Stored data:
—————

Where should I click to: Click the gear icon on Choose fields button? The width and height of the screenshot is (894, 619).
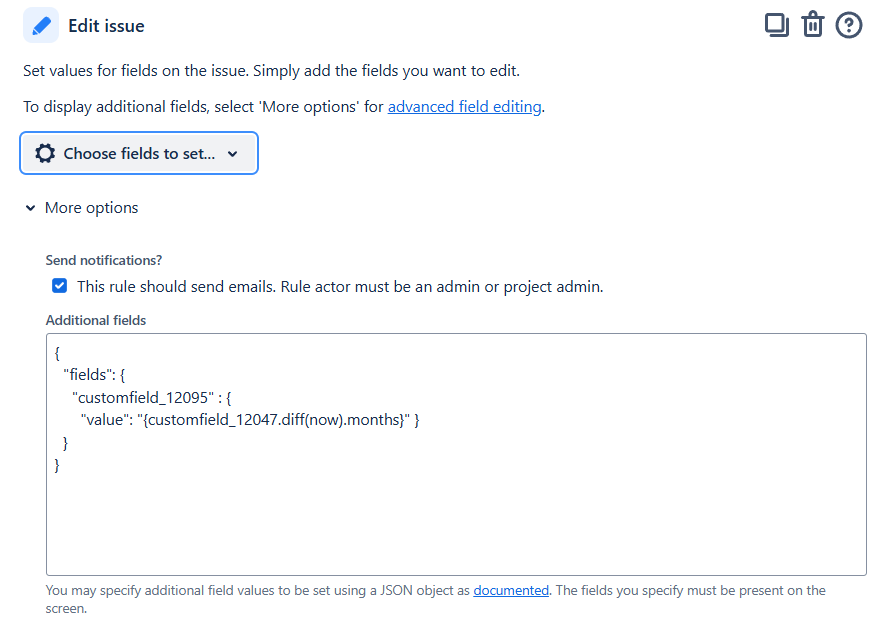[x=45, y=153]
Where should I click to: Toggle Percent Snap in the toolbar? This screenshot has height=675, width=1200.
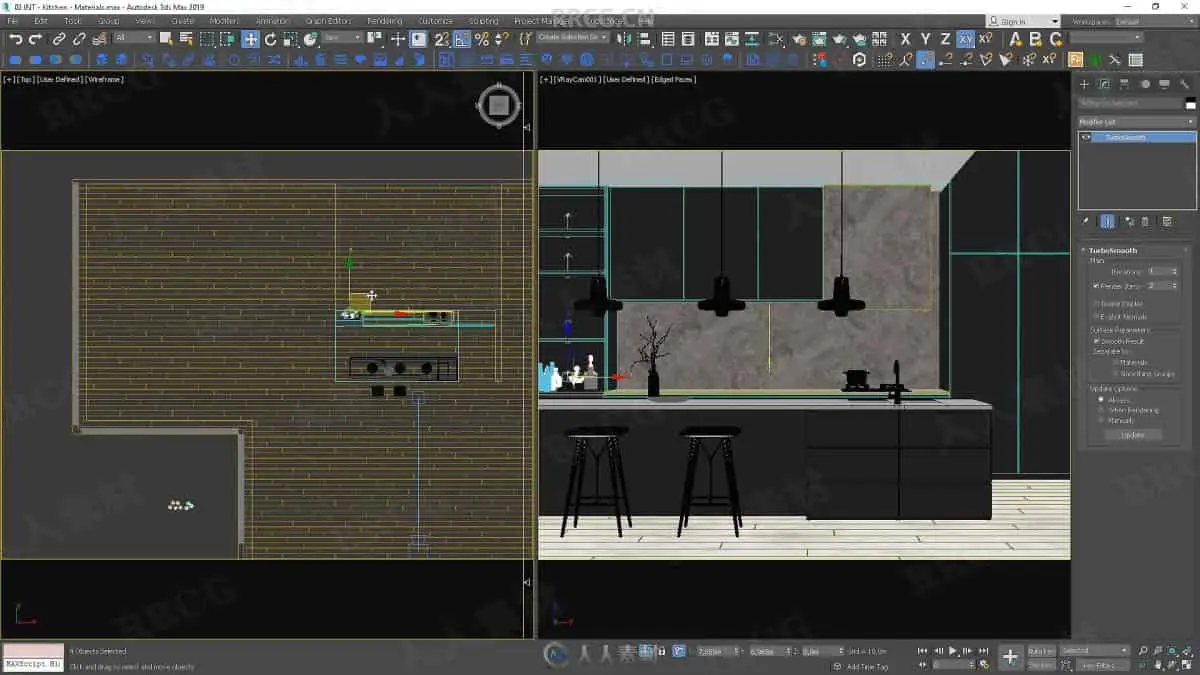pyautogui.click(x=482, y=39)
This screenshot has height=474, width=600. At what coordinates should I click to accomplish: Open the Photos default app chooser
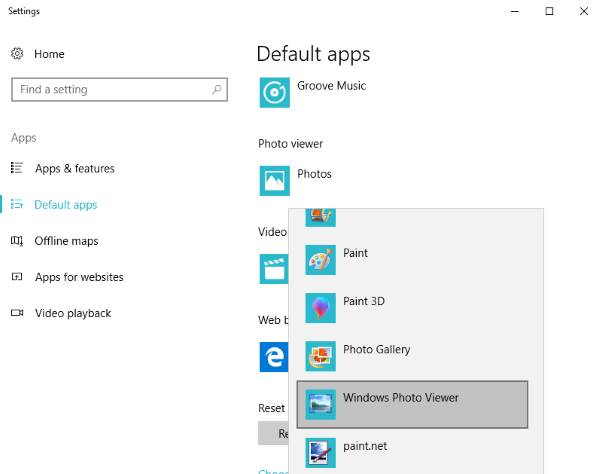click(314, 174)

—————

Work task: Every entry, exactly as written: transcribe it, passing over any pictures.

Answer section:
Where should I click to: Click the gear icon on Choose fields button? The width and height of the screenshot is (894, 619).
[x=45, y=153]
Where should I click to: Toggle Percent Snap in the toolbar? This screenshot has height=675, width=1200.
pyautogui.click(x=482, y=39)
This screenshot has height=474, width=600. At what coordinates should I click to accomplish: Open the Photos default app chooser
click(314, 174)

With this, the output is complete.